▶ TRECHO SELECIONADO:
- - -

Trump sinalizou diversas vezes seu interesse em abandonar o antigo acordo New START, projetado para reduzir o risco de guerra entre a Rússia e o Ocidente. O contrato irá expirar em 5 de fevereiro de 2021.
Os esforços do governo Trump para renegociar o pacto aumentaram nas semanas antes da eleição. No entanto, esses movimentos foram paralisados e o destino agora é incerto, em grande parte, devido ao esforço fracassado de trazer a China à mesa de negociações para conversações sobre armas.
Trump disse que só concordaria com uma extensão, se ambos os lados concordassem em congelar todos os estoques de ogivas. Putin disse que consideraria congelar todos os estoques, embora as autoridades americanas digam que continuam em dúvida quanto à sua sinceridade.
Isso vai de acordo com uma decisão do governo, no ano passado, de retirar formalmente do tratado de Forças Nucleares de Alcance Intermediário – um tratado nuclear da era da Guerra Fria com a Rússia que limitou o desenvolvimento de mísseis terrestres com um alcance de 500 a 5.500 quilômetros.
Prorrogação do novo tratado START
Biden afirmou que deseja estender o tratado do Novo START com a Rússia e usar o acordo como base para buscar futuros arranjos de controle de armas.

- - -

▶ TRECHOS DOS DADOS:
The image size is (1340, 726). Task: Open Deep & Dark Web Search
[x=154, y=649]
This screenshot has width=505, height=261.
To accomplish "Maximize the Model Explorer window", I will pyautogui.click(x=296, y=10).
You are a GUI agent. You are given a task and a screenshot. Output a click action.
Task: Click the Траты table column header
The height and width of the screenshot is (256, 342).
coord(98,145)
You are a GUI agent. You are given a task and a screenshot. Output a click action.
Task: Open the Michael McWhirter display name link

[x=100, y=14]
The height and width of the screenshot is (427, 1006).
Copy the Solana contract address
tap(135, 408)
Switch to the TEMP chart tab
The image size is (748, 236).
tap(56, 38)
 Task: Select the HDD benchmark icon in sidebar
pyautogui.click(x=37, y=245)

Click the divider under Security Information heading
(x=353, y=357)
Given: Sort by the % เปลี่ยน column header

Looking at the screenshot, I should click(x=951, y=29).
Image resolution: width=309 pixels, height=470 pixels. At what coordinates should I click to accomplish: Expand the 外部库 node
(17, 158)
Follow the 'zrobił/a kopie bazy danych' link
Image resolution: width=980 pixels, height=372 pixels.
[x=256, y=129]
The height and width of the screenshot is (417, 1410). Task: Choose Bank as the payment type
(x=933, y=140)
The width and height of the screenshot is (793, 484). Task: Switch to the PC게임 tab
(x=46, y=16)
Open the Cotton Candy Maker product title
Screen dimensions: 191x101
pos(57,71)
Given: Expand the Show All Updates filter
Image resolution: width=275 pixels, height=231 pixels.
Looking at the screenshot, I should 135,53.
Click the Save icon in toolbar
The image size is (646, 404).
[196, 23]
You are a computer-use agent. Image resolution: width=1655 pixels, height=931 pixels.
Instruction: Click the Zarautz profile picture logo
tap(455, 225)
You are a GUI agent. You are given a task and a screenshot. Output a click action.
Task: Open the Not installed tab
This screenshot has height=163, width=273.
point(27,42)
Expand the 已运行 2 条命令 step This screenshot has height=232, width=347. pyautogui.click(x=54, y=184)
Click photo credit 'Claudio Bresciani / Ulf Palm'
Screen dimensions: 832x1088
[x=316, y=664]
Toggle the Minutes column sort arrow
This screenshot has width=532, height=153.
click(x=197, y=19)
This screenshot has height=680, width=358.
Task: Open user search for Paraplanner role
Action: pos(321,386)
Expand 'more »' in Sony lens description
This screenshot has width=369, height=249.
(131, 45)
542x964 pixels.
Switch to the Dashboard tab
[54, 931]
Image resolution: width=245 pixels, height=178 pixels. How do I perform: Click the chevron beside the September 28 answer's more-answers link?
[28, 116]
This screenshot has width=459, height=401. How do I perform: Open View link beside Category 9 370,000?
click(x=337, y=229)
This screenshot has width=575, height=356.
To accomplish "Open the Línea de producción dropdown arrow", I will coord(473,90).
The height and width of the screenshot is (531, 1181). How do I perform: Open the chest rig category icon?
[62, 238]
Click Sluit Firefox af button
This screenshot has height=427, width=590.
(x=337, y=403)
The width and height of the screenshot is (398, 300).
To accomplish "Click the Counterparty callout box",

- - -

▶ TAREFA A: Reproduza do texto sobre o New START o segmento que começa em "Trump disse que" e termina em "controle de armas.".
▶ TAREFA B: Traduza para o inglês esta frase do texto sobre o New START: "Biden afirmou que deseja estender o tratado do Novo START com a Rússia e usar o acordo como base para buscar futuros arranjos de controle de armas."
As linhas não têm qualquer papel neste exercício.

▶ SOLUÇÃO A:
Trump disse que só concordaria com uma extensão, se ambos os lados concordassem em congelar todos os estoques de ogivas. Putin disse que consideraria congelar todos os estoques, embora as autoridades americanas digam que continuam em dúvida quanto à sua sinceridade.
Isso vai de acordo com uma decisão do governo, no ano passado, de retirar formalmente do tratado de Forças Nucleares de Alcance Intermediário – um tratado nuclear da era da Guerra Fria com a Rússia que limitou o desenvolvimento de mísseis terrestres com um alcance de 500 a 5.500 quilômetros.
Prorrogação do novo tratado START
Biden afirmou que deseja estender o tratado do Novo START com a Rússia e usar o acordo como base para buscar futuros arranjos de controle de armas.

▶ SOLUÇÃO B: Biden stated that he wants to extend the New START treaty with Russia and use the agreement as a basis for pursuing future arms control arrangements.